***** RECORDS FOR THIS TASK
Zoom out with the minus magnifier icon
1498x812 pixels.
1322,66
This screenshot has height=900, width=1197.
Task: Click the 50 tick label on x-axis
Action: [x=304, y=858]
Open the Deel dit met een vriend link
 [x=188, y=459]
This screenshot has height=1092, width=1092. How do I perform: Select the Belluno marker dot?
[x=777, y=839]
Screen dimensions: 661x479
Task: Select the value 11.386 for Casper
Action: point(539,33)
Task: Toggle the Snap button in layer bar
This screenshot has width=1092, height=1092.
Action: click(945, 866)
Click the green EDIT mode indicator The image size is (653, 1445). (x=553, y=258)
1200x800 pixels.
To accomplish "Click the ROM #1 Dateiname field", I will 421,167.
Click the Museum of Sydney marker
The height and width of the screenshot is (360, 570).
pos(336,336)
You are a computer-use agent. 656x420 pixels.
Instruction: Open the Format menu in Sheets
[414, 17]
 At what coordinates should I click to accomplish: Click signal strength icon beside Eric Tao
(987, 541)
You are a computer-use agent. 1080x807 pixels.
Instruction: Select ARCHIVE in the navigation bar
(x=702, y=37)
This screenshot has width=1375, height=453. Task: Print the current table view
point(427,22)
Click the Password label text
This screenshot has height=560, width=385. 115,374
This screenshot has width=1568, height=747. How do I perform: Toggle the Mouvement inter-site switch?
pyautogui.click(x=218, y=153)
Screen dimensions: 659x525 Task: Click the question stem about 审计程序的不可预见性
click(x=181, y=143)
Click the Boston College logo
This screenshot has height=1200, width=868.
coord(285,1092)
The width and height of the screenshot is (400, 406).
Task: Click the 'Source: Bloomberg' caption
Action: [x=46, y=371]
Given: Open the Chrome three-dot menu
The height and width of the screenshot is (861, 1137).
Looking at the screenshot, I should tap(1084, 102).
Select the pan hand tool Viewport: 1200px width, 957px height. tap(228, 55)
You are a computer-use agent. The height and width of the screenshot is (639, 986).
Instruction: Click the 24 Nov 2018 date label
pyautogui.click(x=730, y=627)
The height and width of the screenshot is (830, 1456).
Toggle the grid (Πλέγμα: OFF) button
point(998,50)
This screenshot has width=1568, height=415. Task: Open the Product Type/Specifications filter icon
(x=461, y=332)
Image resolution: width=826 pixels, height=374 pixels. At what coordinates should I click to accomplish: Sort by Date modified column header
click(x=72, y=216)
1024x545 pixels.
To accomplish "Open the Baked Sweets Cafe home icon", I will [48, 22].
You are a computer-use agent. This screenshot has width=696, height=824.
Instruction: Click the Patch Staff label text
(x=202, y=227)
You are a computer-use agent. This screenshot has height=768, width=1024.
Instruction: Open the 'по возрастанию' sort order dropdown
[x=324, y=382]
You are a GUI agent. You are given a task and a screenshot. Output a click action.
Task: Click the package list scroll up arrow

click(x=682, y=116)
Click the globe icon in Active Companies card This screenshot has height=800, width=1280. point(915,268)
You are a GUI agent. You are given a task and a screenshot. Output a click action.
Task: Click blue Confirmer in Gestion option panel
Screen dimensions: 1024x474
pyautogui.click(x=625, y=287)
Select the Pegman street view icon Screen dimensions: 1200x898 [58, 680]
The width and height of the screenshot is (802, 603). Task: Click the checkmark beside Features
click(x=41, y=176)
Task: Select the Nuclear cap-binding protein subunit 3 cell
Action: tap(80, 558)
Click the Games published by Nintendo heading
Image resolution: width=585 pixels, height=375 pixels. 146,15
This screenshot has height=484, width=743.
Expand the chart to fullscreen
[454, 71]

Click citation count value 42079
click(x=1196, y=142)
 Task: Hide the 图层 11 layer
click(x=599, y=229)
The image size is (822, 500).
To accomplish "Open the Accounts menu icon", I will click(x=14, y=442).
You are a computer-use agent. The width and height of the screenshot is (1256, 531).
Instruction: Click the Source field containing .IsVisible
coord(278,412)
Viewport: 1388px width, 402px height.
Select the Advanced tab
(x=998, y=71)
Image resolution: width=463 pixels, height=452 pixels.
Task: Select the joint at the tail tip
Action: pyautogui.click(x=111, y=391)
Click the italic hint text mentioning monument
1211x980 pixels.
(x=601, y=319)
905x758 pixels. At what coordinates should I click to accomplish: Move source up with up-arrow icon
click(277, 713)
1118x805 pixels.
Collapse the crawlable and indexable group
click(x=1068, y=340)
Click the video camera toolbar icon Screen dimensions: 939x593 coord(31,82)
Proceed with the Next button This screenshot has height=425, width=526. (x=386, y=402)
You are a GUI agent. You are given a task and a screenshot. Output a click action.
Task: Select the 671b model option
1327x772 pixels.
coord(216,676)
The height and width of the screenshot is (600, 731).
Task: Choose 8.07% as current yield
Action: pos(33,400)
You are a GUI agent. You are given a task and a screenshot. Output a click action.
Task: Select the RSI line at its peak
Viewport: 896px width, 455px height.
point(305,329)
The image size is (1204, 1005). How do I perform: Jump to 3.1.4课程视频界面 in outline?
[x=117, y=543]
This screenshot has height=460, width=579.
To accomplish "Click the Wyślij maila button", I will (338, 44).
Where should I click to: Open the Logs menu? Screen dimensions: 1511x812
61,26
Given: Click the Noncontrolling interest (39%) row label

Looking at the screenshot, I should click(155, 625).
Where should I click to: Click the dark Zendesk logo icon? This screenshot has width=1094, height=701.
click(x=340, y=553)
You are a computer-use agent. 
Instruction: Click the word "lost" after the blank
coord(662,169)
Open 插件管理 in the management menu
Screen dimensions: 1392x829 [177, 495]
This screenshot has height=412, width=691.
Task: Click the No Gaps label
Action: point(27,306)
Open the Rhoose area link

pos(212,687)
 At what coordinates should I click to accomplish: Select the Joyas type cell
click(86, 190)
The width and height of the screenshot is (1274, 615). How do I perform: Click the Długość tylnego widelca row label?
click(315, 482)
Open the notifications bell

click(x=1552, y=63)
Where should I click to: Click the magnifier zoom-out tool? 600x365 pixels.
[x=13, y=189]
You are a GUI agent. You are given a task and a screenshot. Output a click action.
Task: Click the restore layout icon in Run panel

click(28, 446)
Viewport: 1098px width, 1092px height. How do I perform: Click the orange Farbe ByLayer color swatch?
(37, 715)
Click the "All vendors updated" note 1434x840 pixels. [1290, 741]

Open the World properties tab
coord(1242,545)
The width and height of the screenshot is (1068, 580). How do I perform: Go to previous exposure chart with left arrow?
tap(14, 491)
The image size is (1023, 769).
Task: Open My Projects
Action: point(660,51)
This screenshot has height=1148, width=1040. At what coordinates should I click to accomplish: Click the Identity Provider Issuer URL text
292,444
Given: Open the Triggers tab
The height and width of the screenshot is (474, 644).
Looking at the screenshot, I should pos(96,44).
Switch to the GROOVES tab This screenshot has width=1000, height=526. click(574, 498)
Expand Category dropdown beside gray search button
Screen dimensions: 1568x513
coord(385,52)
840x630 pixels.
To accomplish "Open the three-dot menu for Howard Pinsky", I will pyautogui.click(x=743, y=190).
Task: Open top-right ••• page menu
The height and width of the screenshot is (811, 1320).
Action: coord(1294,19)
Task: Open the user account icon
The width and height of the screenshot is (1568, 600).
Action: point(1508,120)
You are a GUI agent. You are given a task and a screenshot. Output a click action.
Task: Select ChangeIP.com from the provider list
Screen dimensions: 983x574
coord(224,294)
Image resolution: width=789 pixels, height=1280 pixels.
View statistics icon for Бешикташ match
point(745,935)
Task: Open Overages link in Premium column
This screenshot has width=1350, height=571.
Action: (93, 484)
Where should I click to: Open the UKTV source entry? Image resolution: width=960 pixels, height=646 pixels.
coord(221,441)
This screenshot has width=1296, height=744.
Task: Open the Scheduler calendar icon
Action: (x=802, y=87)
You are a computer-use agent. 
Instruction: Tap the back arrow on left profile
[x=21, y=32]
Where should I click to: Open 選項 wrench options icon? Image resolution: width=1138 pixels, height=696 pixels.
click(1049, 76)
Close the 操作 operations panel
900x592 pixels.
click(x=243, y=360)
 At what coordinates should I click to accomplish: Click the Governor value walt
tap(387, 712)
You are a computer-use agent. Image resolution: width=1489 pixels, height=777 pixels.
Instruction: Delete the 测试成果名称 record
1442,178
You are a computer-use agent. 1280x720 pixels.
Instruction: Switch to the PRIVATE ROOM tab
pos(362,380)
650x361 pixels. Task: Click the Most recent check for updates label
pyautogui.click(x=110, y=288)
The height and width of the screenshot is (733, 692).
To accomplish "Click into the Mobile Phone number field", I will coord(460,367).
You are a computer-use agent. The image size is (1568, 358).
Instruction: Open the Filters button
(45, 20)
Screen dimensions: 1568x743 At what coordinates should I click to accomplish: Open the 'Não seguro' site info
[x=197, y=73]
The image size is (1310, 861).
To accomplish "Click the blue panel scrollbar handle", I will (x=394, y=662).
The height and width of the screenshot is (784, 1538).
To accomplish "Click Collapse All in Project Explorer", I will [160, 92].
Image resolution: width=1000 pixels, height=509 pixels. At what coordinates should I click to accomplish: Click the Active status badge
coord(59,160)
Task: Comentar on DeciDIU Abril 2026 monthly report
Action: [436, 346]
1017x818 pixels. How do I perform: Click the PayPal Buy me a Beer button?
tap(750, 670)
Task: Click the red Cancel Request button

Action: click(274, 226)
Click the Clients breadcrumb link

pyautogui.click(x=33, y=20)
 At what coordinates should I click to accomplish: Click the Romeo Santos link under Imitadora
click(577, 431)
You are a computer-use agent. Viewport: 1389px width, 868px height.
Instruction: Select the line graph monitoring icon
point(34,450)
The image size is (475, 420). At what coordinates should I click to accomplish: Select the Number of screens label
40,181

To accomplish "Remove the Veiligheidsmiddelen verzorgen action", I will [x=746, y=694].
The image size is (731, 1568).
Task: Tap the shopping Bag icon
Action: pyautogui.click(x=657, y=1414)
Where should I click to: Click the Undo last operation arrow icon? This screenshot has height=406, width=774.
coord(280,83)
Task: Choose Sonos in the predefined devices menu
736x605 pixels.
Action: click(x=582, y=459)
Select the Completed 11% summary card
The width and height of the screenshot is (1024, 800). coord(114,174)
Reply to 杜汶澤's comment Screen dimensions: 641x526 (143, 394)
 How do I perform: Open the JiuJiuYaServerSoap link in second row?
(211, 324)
**********
**PROMPT:**
Scan the material for the string "three". Copy each line where it appears.

**OUTPUT FOR THIS TASK:**
Given: Open the Chrome three-dot menu
To accomplish "Open the three-dot menu for Howard Pinsky", I will pyautogui.click(x=743, y=190).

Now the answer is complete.